PLM has the focus of a given product, and aims to maximize the value delivered by that product by managing all relevant aspects of the life cycle from conception (or some other defined point) through to retirement or disposal. PLM can be thought of as the level of management (planning, organizing, motivating, measuring, controlling) that sits above the management of specific activities within the product life cycle, such as development, production, maintenance, marketing, sales, technical support, evolution, etc., And so PLM sits above project management (as applied to a development project), systems engineering management, etc, both logically and often organizationally.
The IT folks and especially business management software vendors have hijacked the term to mean a software system that keeps track of PLM-related information (cynical view).
ERP is a much more general concept.
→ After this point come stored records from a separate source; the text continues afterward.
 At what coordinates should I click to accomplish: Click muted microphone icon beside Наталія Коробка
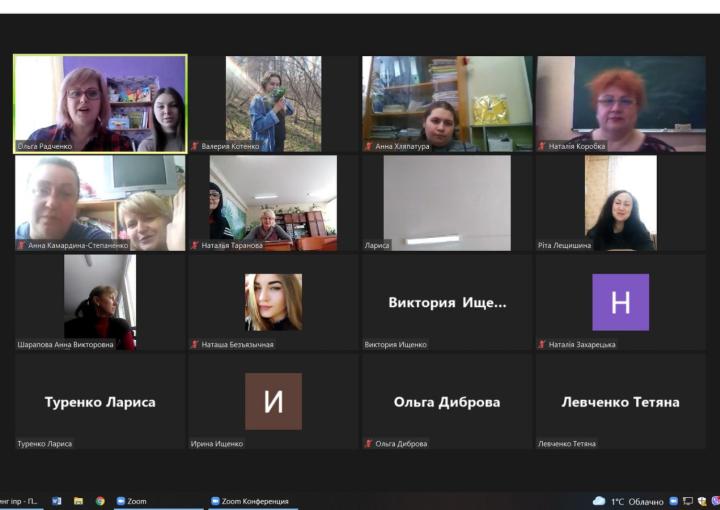tap(542, 146)
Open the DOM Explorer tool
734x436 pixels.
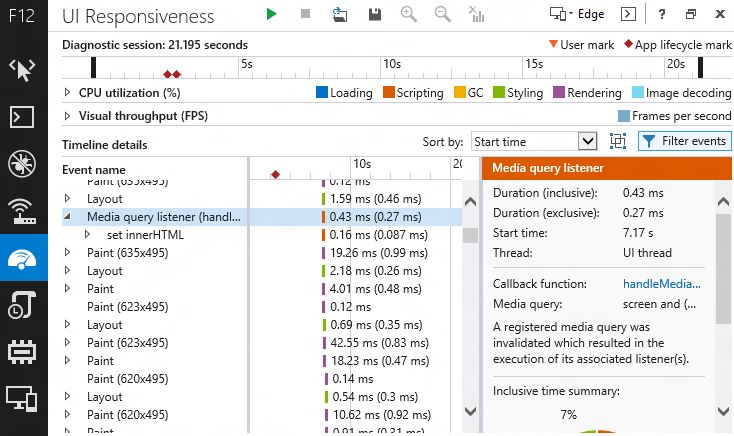(23, 69)
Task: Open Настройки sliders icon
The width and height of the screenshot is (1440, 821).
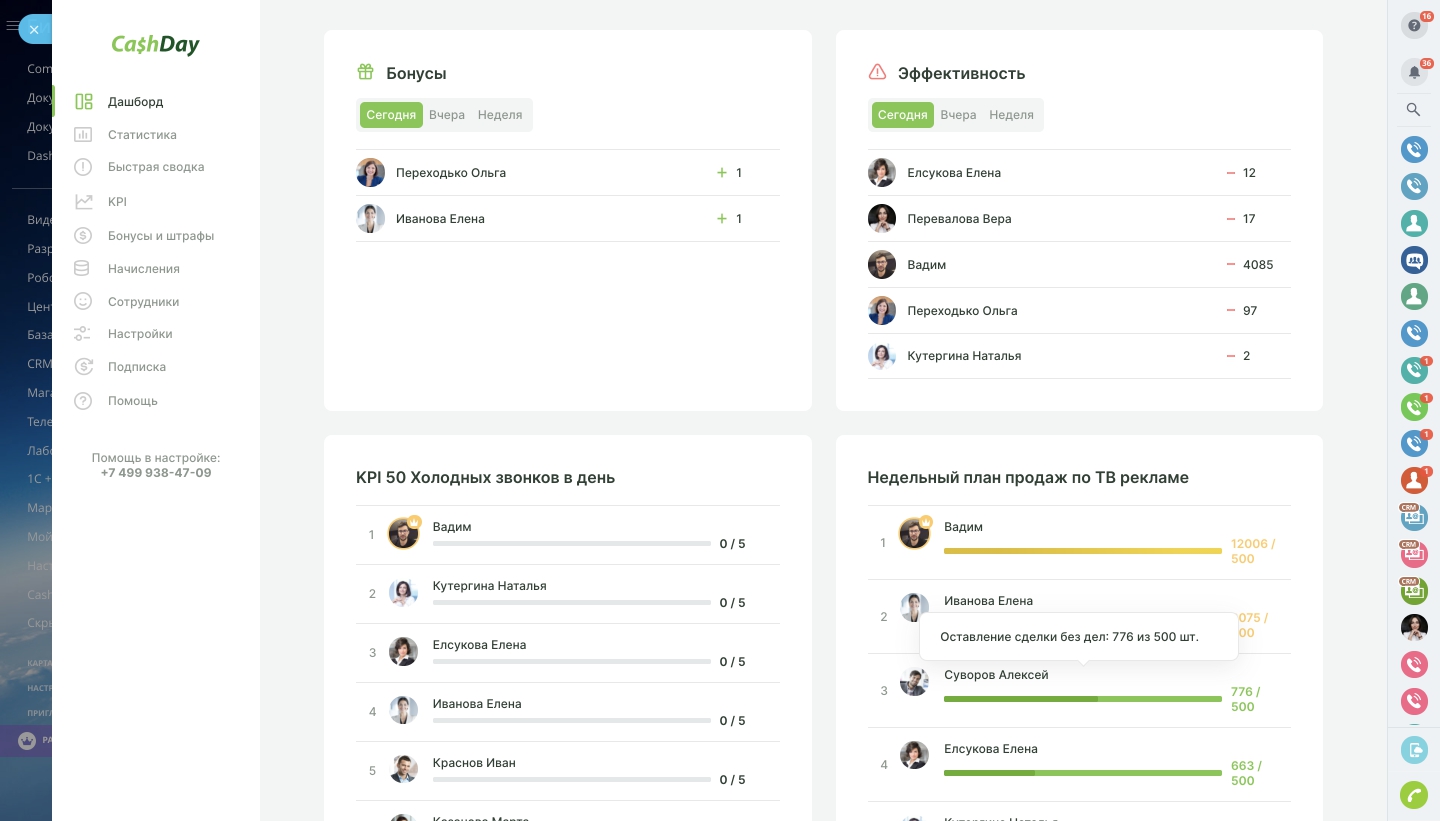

ERP was originally concerned with planning with the aim of ensuring that an enterprise has the resources it needs, in the right numbers/quantities, with the right characteristics, in the right places, at the right times. The resources may be materials, people, or information, for example.
The IT folks, and especially business management software vendors, have hijacked the term to mean a business management system that integrates multiple facets of the business, including typically planning, manufacturing, sales, and marketing. This view of ERP dominates today.
From these descriptions, it is evident that ERP lacks the characteristic of a product focus, except perhaps for a single-product enterprise. It is also evident that ERP is concerned with the nitty gritty of integrating the elements of structure of an enterprise, physically and logically. The purpose of this integration is to sell software and software support (cynical view) or produce an overall more effective enterprise (enterprise management view in hope).
It is evident that ERP supports PLM, for a product-oriented enterprise, but is not, itself, PLM. Systems engineering management is a management sub-discipline that may interface with and/or utilize some aspects of a PLM and/or a ERP system.